Samba 3.3.7 client and server side, mounted using mount.cifs. The "serverino" option is enabled on the mount, but that doesn't help - though it does make it easier to see what's going on. % ls -lai symlinktodelete t 3146959 lrwxrwxrwx 1 dave users 1 Sep 29 18:57 symlinktodelete -> t 3081135 -rw-rw-rw- 1 dave users 0 Sep 29 18:50 t % rm symlinktodelete % ls -lai symlinktodelete 3146959 lrwxrwxrwx 1 dave users 1 Sep 29 18:57 symlinktodelete -> t At some point it appears to have confused the symlink itself (inode 3146959 = 0x3004CF) and the target of the symlink (inode 3081135 = 0x2F03AF). Just to be clear, the expected behaviour is of course to unlink the symlink, NOT the target. In this case unlink returns success, but nothing is unlinked. If the target doesn't exist we get different bad behaviour: % ls -lai symlinktodelete 3146959 lrwxrwxrwx 1 dave users 1 Sep 29 18:57 symlinktodelete -> t % rm symlinktodelete rm: cannot remove `symlinktodelete': No such file or directory % ls -lai symlinktodelete 3146959 lrwxrwxrwx 1 dave users 1 Sep 29 18:57 symlinktodelete -> t In the log where target exists: [2009/09/30 14:38:20, 5] smbd/close.c:close_remove_share_mode(330) close_remove_share_mode: file ./symlinktodelete. Delete on close was set - del eting file. [2009/09/30 14:38:20, 5] smbd/close.c:close_remove_share_mode(383) close_remove_share_mode: file ./symlinktodelete. Delete on close was set and d ev and/or inode does not match [2009/09/30 14:38:20, 5] smbd/close.c:close_remove_share_mode(388) close_remove_share_mode: file ./symlinktodelete. stored file_id 804:3004cf, st at file_id 804:2f03af [2009/09/30 14:38:20, 2] smbd/close.c:close_normal_file(606) dave closed file ./symlinktodelete (numopen=315) NT_STATUS_OK [2009/09/30 14:38:20, 5] smbd/files.c:file_free(471) freed files structure 12312 (315 used) log where target doesn't exist: [2009/09/30 14:46:54, 3] smbd/dosmode.c:unix_mode(124) unix_mode(./symlinktodelete) returning 0744 [2009/09/30 14:46:54, 4] smbd/open.c:open_file_ntcreate_internal(1884) calling open_file with flags=0x0 flags2=0x0 mode=0744, access_mask = 0x10000, open_access_mask = 0x10000 [2009/09/30 14:46:54, 5] smbd/files.c:file_free(471) freed files structure 12620 (315 used) [2009/09/30 14:46:54, 3] smbd/error.c:error_packet_set(61) error packet at smbd/reply.c(2643) cmd=6 (SMBunlink) NT_STATUS_OBJECT_NAME_NOT_FOUND
Can you get me a wireshark network capture of this, and also a debug level 10 log from the server please ? All codepaths on the server should be using the symlink aware versions of the POSIX calls (lstat etc.) when dealing with UNIX extensions and pathnames, so this should work. I'm trying to track down if this is a client or server bug. Thanks ! Jeremy.

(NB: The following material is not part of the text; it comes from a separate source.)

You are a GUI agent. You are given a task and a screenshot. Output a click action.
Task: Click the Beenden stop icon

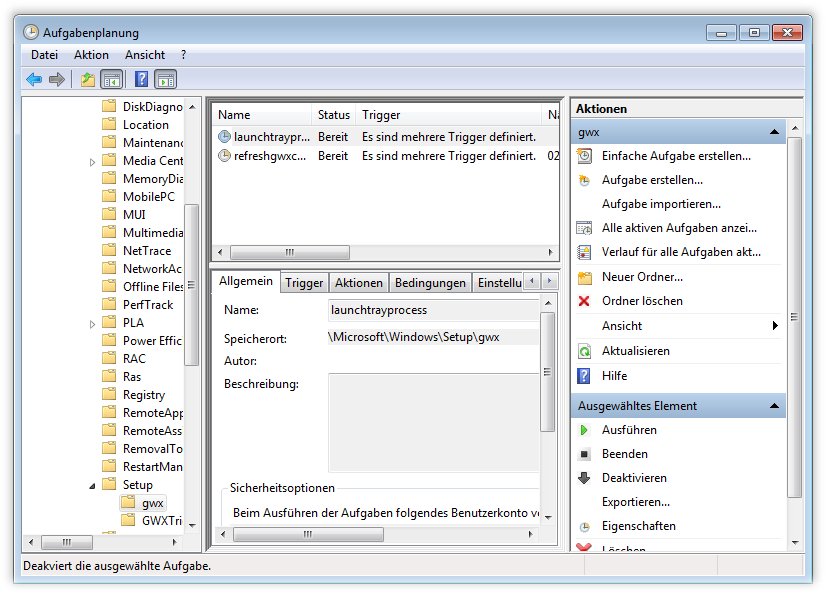tap(584, 454)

Created attachment 4770 [details] Log level 10 server log of an unlink operation of a hanging symlink Symlink is pointing at a missing target, as this seems to be the simplest case - hopefully both cases have a common cause.
Created attachment 4771 [details] tcpdump of delete of hanging symlink Note this is a dump of a similar unlink, but not exactly the same one as the level 10 log documents.

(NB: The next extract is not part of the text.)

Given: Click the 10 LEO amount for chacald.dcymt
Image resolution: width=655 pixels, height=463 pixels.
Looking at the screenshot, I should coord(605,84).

Created attachment 4772 [details] Patch for 3.3.x. Can you try this and see if it fixes your problem please ? Jeremy.
(In reply to comment #4) > Created an attachment (id=4772) [details] > Patch for 3.3.x. > > Can you try this and see if it fixes your problem please ? > Jeremy. Sorry, this seemed to have no effect at all. I had a look at the code a little further, and as a wild stab in the dark changed the SMB_VFS_STAT in source/smbd/posix_acls.c:posix_get_nt_acl() to an SMB_VFS_LSTAT (which perhaps it should be?) This logged slightly different output, but still ultimately had no measurable effect. The log seems to suggest that the target file does not exist in source/smbd/close.c:close_remove_share_mode(). This makes me think that perhaps fsp->posix_open is false for the symlink, where it should be true... Does that shed any light?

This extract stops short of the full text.